## Required action
In the records below, copy out verbatim the lines beginning with the line containing "You are a GUI" and continuing through the line containing "The image size is (964, 676).", including both of those lines.

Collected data
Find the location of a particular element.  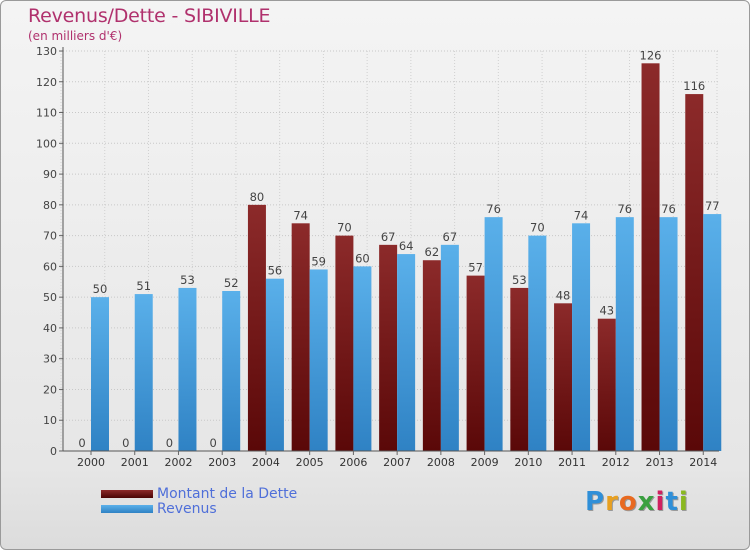

data-label-debt: 57 is located at coordinates (476, 268).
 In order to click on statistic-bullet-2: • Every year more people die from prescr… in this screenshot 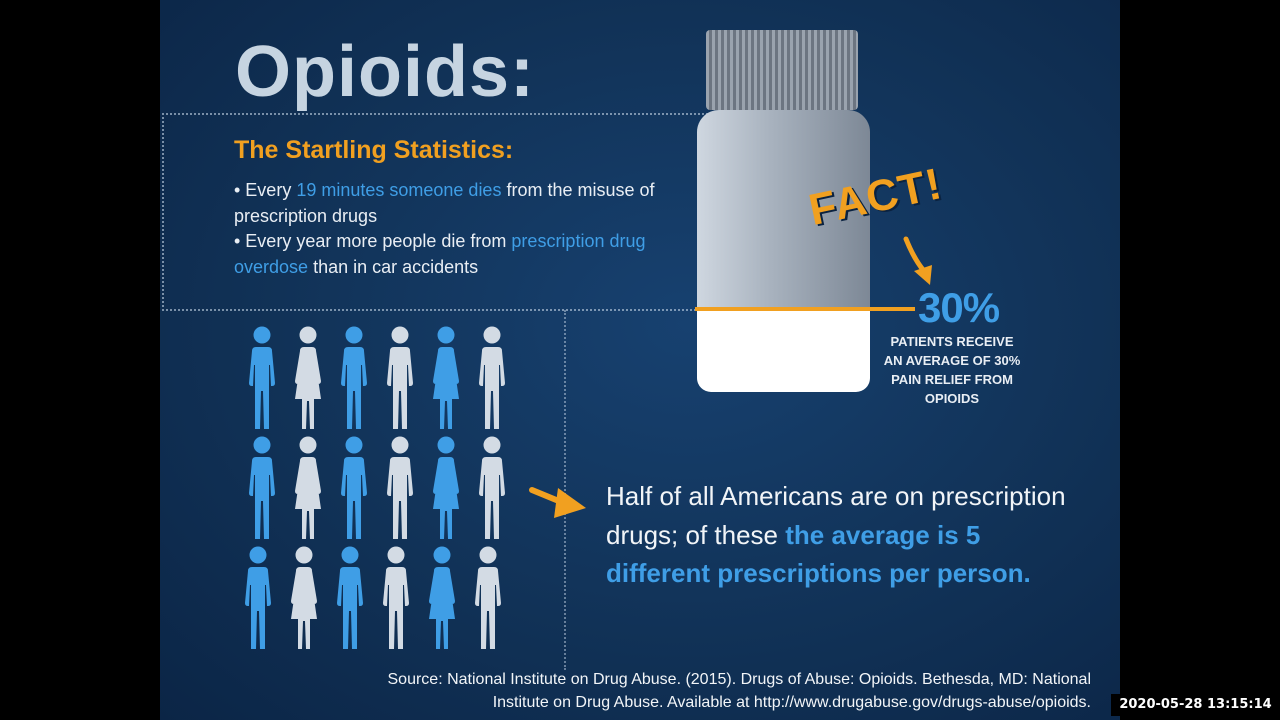, I will do `click(464, 254)`.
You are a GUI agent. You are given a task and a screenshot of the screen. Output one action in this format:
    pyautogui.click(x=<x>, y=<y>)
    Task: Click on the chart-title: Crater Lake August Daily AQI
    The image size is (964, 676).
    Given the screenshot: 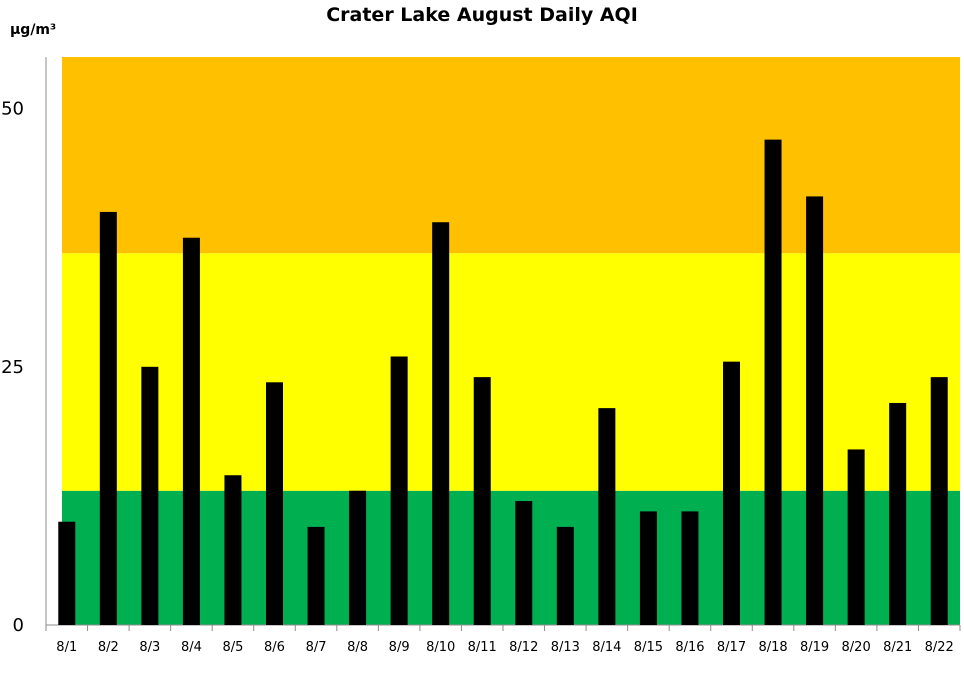 What is the action you would take?
    pyautogui.click(x=482, y=15)
    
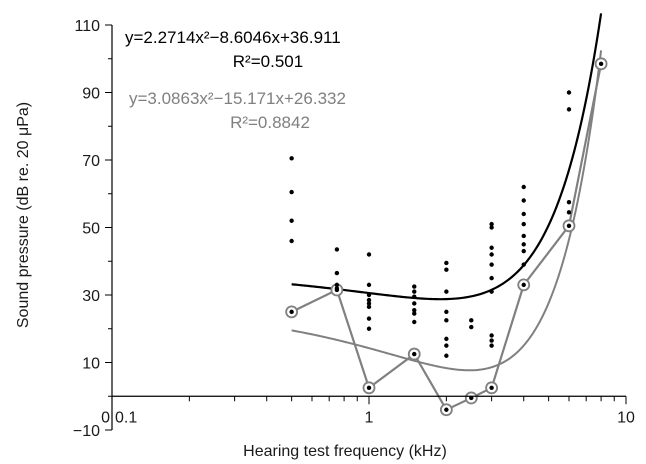  I want to click on y-tick-label: 90, so click(91, 94).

## Solution to this exercise
You are a GUI agent. You are given a task and a screenshot of the screen. Output one action in this format:
    pyautogui.click(x=<x>, y=<y>)
    Task: Click on the chart-title: Crater Lake August Daily AQI
    The image size is (964, 676).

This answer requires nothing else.